第180話 年末年始の贈り物

 年末の星祭りはライリーで家族と一緒に過ごした。

 収穫祭でかなり予算を使ったので、大きなパーティーはしなかったけど、ご馳走とケーキを堪能した。


 両親からいただいたプレゼントには自分で希望した通りに、ピカピカの金貨と銀貨のいっぱい詰まったシルクのリボン付きの袋。


 現金だ! やった──! 欲しい物に使います!


 私からお母様への贈り物にはダイヤモンドのイヤリング。

 弟には布で作った絵本。

 お父様へのプレゼントには、予告通りに立派な箱に入れた松ぼっくり!


 マジで松ぼっくり!!


 お父様は私が大人になったらこの松ぼっくりを見て、小さかった私を思い出して、懐かしくて泣くかもしれないなんて言ってらした。

 今から感動し過ぎですよ。


 実は松ぼっくりの下に敷いた布の下には更に、ダイヤのカフスも入れておいたのだけど。
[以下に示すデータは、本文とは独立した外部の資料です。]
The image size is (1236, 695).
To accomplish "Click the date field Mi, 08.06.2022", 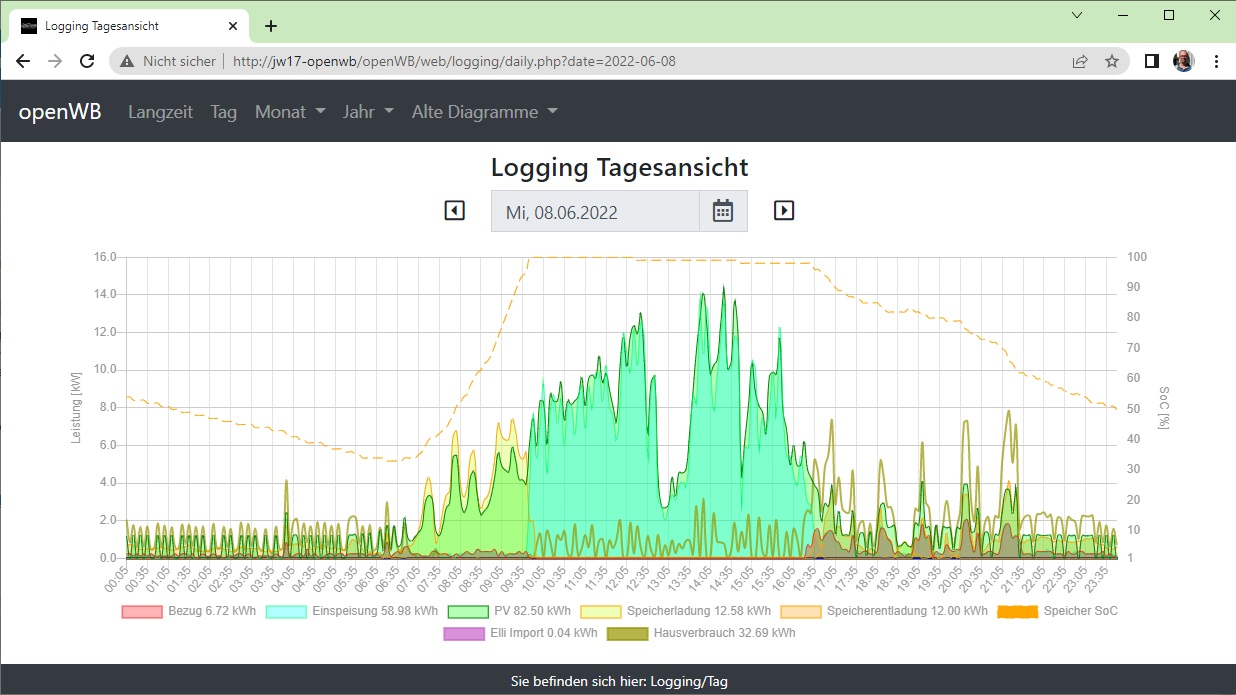I will coord(595,212).
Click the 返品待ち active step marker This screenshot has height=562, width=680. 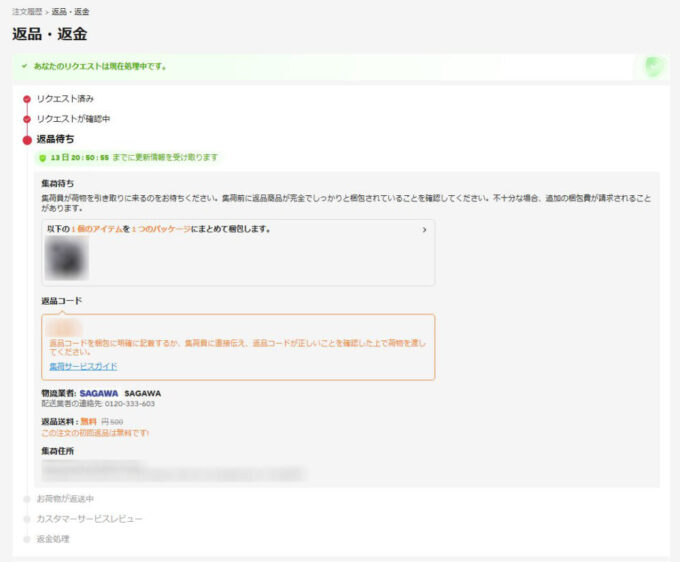[27, 140]
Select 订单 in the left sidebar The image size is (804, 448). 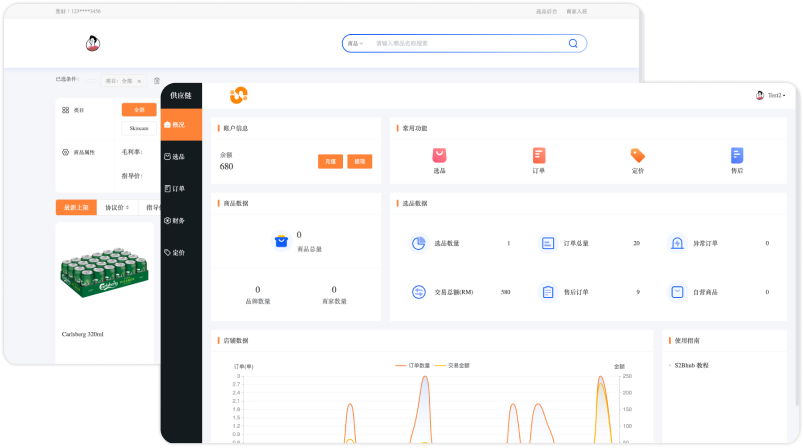174,188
 松ぼっくりのみではお母様とあまりにも差が出来てしまうので。


 ──しかし、ダイヤよりも松ぼっくりの方が、子供らしく、愛らしく感じたみたい。

 ──よもや、ダイヤの輝きが松ぼっくりに負けるなど……。


 別に良いですけど!!


 そして、明日はついに、新年を迎える。

 それから15日も過ぎたら殿下と滝の裏の妖精の花畑に行く予定。


 この夜を越えれば、壺ガチャである!


 年始の福袋ならぬ福壺ですよ!

 一体、何が来るでしょうか!?


 * *


 新しい新年の朝が来た! いざ祭壇へ!

 年始の、今年で最後となるログインサービスを目指して、私は着替えもせずに、寝巻きのまま一階の祭壇の間へダッシュ!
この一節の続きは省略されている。